Departmental legislature in France

Departmental Council of Puy-de-Dôme (Conseil départemental du Puy-de-Dôme) is the deliberative assembly of the French department of Puy-de-Dôme. It consists of 62 members (departmental councilors), elected from the 31 cantons of Puy-de-Dôme and its headquarters are in Clermont-Ferrand, capital of the department.

The departmental councilors are elected for a six-year term.

== Executive ==

=== Presidents ===
The president of the departmental council is Lionel Chauvin (LR).
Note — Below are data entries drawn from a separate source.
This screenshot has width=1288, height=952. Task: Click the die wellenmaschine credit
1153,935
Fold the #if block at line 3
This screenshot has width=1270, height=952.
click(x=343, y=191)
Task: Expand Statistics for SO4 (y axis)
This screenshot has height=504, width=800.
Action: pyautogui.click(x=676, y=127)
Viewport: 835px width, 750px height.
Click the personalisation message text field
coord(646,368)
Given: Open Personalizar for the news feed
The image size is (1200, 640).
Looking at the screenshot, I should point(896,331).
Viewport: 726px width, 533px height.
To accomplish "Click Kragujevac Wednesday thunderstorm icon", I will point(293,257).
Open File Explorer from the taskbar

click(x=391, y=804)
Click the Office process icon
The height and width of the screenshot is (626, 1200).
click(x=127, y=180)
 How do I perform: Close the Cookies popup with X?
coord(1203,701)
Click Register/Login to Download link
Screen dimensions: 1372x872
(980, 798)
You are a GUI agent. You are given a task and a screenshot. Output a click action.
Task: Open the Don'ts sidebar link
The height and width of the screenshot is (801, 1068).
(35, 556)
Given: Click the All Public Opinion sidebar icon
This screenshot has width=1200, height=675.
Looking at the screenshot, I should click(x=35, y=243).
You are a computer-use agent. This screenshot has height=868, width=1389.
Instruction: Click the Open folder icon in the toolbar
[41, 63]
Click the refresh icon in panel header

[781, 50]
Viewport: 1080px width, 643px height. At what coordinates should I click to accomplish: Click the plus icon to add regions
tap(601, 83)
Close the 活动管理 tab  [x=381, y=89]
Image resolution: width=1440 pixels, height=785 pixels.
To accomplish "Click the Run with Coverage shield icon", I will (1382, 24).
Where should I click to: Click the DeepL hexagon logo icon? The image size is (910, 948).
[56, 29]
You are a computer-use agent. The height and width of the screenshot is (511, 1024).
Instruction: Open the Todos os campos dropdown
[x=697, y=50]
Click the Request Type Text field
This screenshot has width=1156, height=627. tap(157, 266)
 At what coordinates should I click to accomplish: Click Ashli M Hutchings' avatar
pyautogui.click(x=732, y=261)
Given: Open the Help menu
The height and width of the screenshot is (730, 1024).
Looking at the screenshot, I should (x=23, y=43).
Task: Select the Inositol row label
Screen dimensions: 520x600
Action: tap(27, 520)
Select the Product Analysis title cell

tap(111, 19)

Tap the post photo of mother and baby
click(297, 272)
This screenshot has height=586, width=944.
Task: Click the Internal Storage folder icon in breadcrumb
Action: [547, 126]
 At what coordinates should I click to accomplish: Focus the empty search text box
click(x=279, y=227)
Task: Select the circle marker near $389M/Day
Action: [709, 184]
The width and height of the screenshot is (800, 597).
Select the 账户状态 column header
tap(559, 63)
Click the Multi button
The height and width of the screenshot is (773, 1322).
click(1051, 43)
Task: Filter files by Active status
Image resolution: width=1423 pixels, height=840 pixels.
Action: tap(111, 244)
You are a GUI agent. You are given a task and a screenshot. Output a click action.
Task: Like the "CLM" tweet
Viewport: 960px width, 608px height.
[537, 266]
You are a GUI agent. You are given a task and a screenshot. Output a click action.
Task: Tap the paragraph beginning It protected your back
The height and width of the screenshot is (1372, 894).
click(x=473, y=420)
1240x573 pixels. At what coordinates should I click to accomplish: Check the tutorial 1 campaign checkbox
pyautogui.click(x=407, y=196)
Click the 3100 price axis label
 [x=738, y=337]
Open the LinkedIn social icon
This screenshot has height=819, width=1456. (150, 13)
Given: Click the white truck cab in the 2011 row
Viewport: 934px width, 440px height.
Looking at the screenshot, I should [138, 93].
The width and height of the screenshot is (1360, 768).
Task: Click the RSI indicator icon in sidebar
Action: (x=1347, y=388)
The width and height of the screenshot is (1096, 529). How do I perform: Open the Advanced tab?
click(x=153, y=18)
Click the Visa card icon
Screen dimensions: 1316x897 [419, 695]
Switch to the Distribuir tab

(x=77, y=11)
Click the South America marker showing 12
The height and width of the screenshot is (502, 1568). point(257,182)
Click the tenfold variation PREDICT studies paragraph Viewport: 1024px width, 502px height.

| Period |  | Name | Party |  |
| 1848 | 1849 | Bertrand Dorlhac |  |  |
| 1849 | 1852 | Gabriel Moulin |  | Monarchism |
| 1852 | 1865 | Charles De Morny |  | Liberal Bonapartist |
| 1865 | 1870 | Eugène Rouher |  | Authoritarian Bonapartist |
| 1870 | 1873 | Gabriel Moulin |  | Monarchism |
| 1873 | 1874 | Félix Martha-Beker |  | SE |
| 1874 | 1875 | Agis-Léon Ledru |  | SE |
| 1875 | 1881 | Agénor Bardoux |  | Mod |
| 1881 | 1888 | Mathieu Salneuve |  | GR |
| 1888 | 1898 | Jean-Baptiste Guyot-Lavaline |  | FR |
| 1898 | 1901 | Charles Barrière |  | AD |
| 1901 | 1908 | Edmond Guyot-Dessaigne |  | PR |
| 1908 | 1911 | Noël Chamerlat |  | PR |
| 1911 | 1935 | Étienne Clémentel |  | PR |
| 1935 | 1941 | Eugène Chassaing |  | PR |
| 1941 | 1942 | François Albert-Buisson |  | PR |
| 1942 | 1945 | Raymond Grasset |  | PR |
| 1945 | 1949 | Adrien Mabrut |  | SFIO |
| 1949 | 1964 | Eugène Chassaing |  | PR |
| 1964 | 1970 | Gabriel Montpied |  | PS |
| 1970 | 1973 | Arsène Boulay |  | PS |
| 1973 | 1976 | Georges Marignier |  | UDF |
| 1976 | 1988 | Arsène Boulay |  | PS |
| 1988 | 1992 | Pierre Bouchaudy |  | PS |
| 1992 | 1998 | Georges Chometon |  | CDS-UDF |
| 1998 | 2004 | Pierre-Joël Bonté |  | PS |
| 2004 | 2021 | Jean-Yves Gouttebel |  | PS (2004-2008) |
|  | DVG (2008-2013) |
|  | PRG (2013-2017) |
| 2021 | Incumbent | Lionel Chauvin |  | LR |

=== Vice-presidents ===

List of vice-presidents of the departmental council (as of 2021)
| No. | Name | Party |  | Canton (constituency) | Delegation |
|---|---|---|---|---|---|
| 1 | Jean-Paul Cuzin |  | DVD | Beaumont | General services |
| 2 | Martine Bony |  | DVD | Orcines | People with disabilities |
| 3 | Jérôme Gaumet |  | LR | Saint-Éloy-les-Mines | Finance and public accounts |
| 4 | Éléonore Szczepaniak |  | DVD | Aubière | Youth |
| 5 | Jean-Philippe Perret |  | DVD | Riom | Ecological transition and territorial innovation |
| 6 | Isabelle Vallée |  | DVD | Issoire | Habitat and housing |
| 7 | Michel Sauvade |  | DVC | Ambert | Technology |
| 8 | Audrey Manuby |  | DVD | Saint-Ours | Colleges |
| 9 | Pierre Riol |  | DVD | Aubière | Environment |
| 10 | Marie-Anne Marchis |  | LR | Chamalières | Tourism |
| 11 | Bertrand Barraud |  | LR | Issoire | Relations with local and regional authorities and spatial planning |
| 12 | Anne-Marie Picard |  | LR | Beaumont | Elderly people |
| 13 | Sébastien Galpier |  | LR | Clermont-Ferrand-5 | Culture and heritage |
| 14 | Stéphanie Flori-Dutour |  | LR | Riom | Integration and employment |

== Composition ==
The Departmental Council consists of 61 departmental councilors (conseillers départementaux) elected from the 30 cantons of Puy-de-Dôme.